On comprend mieux actuellement que la solidarité soit un concept viable. La
crédibilité des clients s’est améliorée et une relation de confiance s’est
créée.

Quelle est la stratégie de la banque dans la promotion du développement régional
ou ce qu’on appelle le système des microcrédits ?
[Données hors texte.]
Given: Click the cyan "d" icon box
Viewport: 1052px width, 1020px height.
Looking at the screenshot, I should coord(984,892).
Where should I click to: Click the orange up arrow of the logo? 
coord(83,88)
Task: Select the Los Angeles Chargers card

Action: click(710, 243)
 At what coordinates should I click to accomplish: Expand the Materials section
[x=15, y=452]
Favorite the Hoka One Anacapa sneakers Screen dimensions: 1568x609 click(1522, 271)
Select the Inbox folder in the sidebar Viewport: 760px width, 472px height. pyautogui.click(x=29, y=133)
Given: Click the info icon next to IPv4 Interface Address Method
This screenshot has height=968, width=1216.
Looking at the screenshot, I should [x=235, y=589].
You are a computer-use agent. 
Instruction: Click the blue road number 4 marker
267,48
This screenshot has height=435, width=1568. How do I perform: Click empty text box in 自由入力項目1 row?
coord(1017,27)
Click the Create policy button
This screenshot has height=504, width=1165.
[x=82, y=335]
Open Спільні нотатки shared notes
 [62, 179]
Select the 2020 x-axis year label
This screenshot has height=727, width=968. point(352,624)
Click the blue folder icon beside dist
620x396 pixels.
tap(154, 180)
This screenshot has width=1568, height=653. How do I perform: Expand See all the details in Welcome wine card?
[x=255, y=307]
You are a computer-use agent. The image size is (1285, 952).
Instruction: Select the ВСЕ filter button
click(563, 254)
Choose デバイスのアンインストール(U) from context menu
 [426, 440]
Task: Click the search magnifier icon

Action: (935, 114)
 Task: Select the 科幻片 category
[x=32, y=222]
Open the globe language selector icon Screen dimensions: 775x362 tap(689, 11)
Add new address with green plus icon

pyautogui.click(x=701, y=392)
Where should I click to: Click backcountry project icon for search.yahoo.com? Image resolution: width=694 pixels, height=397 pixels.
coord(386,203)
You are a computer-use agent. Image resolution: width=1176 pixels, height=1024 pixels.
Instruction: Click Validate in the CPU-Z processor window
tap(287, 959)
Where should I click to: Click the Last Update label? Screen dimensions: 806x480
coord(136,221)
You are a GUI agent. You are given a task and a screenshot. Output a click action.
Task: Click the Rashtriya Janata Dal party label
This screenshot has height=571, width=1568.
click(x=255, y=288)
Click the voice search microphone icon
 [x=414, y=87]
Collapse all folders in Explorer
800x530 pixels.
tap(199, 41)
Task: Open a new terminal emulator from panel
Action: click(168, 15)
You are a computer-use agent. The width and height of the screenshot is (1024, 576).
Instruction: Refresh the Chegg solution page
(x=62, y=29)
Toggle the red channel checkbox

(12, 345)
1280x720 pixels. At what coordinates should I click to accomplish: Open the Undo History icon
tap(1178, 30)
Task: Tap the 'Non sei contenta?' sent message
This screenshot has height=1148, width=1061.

Dans les régions, la BTS intervient à travers les associations de développement
qui sont des ONG appartenant à la société civile et sont liées à la BTS par des
conventions de partenariat. Nous avons, actuellement, au moins une association
de développement par délégation, soit 288 associations à travers toute la
République. Depuis 1999, date de création du système des microcrédits rattaché à
la BTS jusqu’au 30 octobre 2010, ces associations ont pu octroyer 480 mille
crédits avec un montant global de 430 millions de dinars et un taux de
recouvrement général s’élevant à 88% à la date du 30 septembre 2010. Nous
comptons le ramener à 90% à fin 2010 et le porter à 95% en 2011. Il est
également prévu que le montant global des microcrédits dépasse les 500 millions
de dinars au 31 décembre 2010.

Ces associations ont contribué au développement de l’économie locale dans chaque
délégation, à la consolidation du nombre d’emplois existant et à la création de
nouveaux emplois. Ce genre de financement a profité dans une large mesure à la
femme qui a bénéficié de prêts à hauteur de 45% et aussi à la petite agriculture
qui en a bénéficié à hauteur de 42%, sachant que la région de l’ouest a accaparé
à elle seule 52% des financements en matière de microcrédits. Les prêts sont
actuellement plafonnés à 5 mille dinars pour une période de remboursement de 36
mois.

Quels sont les chantiers auxquels s’attèle la BTS pour améliorer encore plus ses
services et sa rentabilité ?

Le système d’information reste le principal point faible de la BTS. Nous avons
choisi un fournisseur tunisien, lequel d’ailleurs prépare un global banking pour
certaines banques de la place. Depuis trois ans, on travaille à améliorer notre
système d’information. Il devrait entrer être mis en place en 2011. Ceci va se
répercuter sur la qualité de l’information, des services et sur la rentabilité
de la banque. Il nous permettra de transformer les cellules régionales de la BTS
en de véritables agences bancaires qui vont présenter une panoplie de produits
aux clients de la banque. Ceci en maintenant, évidemment, notre vocation qui est
la solidarité. L’accomplissement de ce projet aura un effet positif en nous
permettant d’offrir un accompagnement de bout en bout pour les jeunes
promoteurs.

D’ailleurs, c’est ce qu’on essaie de faire au sein de notre banque. La BTS
compte 270 employés avec un taux d’encadrement de 70%, en majorité des jeunes
cadres. Un choix dicté par l’importance de motiver les employés et de développer
la culture d’appartenance à la banque et l’adhésion à sa vocation particulière.
Les jeunes cadres peuvent communiquer plus facilement avec les jeunes
promoteurs, soit une communication positive permettant d’améliorer les services
de la banque et sa rentabilité à court et à long terme.